Because his rhetoric doesn’t seek to change opinions, but functions “to punish outsiders and reward insiders,” Bush’s address constitutes a form of “epideictic violence,” that is, “a form of speech meant to celebrate certain values while mercilessly silencing opponents and disabling criticism.”

The president’s rhetorical choices are shaped, the authors ague, by larger historical forces. They have argued that “because our postmodern culture produces such a dizzying abundance of images, amounting to nothing less than a blizzard of diseased brain-sucking white noise, it has become almost impossible for speakers, even presidents, to cut through the barrage and make some lasting impression, some profound sense, some eloquent gesture that lasts longer than the time it takes for the next advertisement to begin, or the next shouting provocateur to snarl, or the next ‘must see’ trash to assault our senses.”
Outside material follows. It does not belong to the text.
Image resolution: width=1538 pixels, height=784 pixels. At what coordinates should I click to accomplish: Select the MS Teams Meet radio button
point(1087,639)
President Bush has responded to this communicative dilemma, the authors write, “by attempting to elevate his discourse to the level of benediction; that is, he has sought to rise above the culture of white noise by delivering speeches that are not so much deliberative or informative or historical or policy-driven as sermonic – he has functioned as a high priest intoning a mythic ritual of redemptive violence.”

The authors argue that by speaking in this sermonic and violence-justifying manner, the president has sought to create a kind of moral authority that “transcends the usual banalities of mass-mediated discourse.”

But the problem with this rhetorical strategy is that “by delivering his presidential discourse in the register of eschatological religious symbolism, by pinning his presidency to the millennial quest to defeat Evil in the name of God and Truth and Justice, President Bush has created expectations that no man can fulfill.” The unfulfilled promise of deliverance has thus disappointed voters and disenchanted allies, the authors write.

Reversing these trends “will require fair debate, eloquent speech, and active citizens, precisely the republican qualities destroyed by the imperial fantasies of our post-rhetorical president.”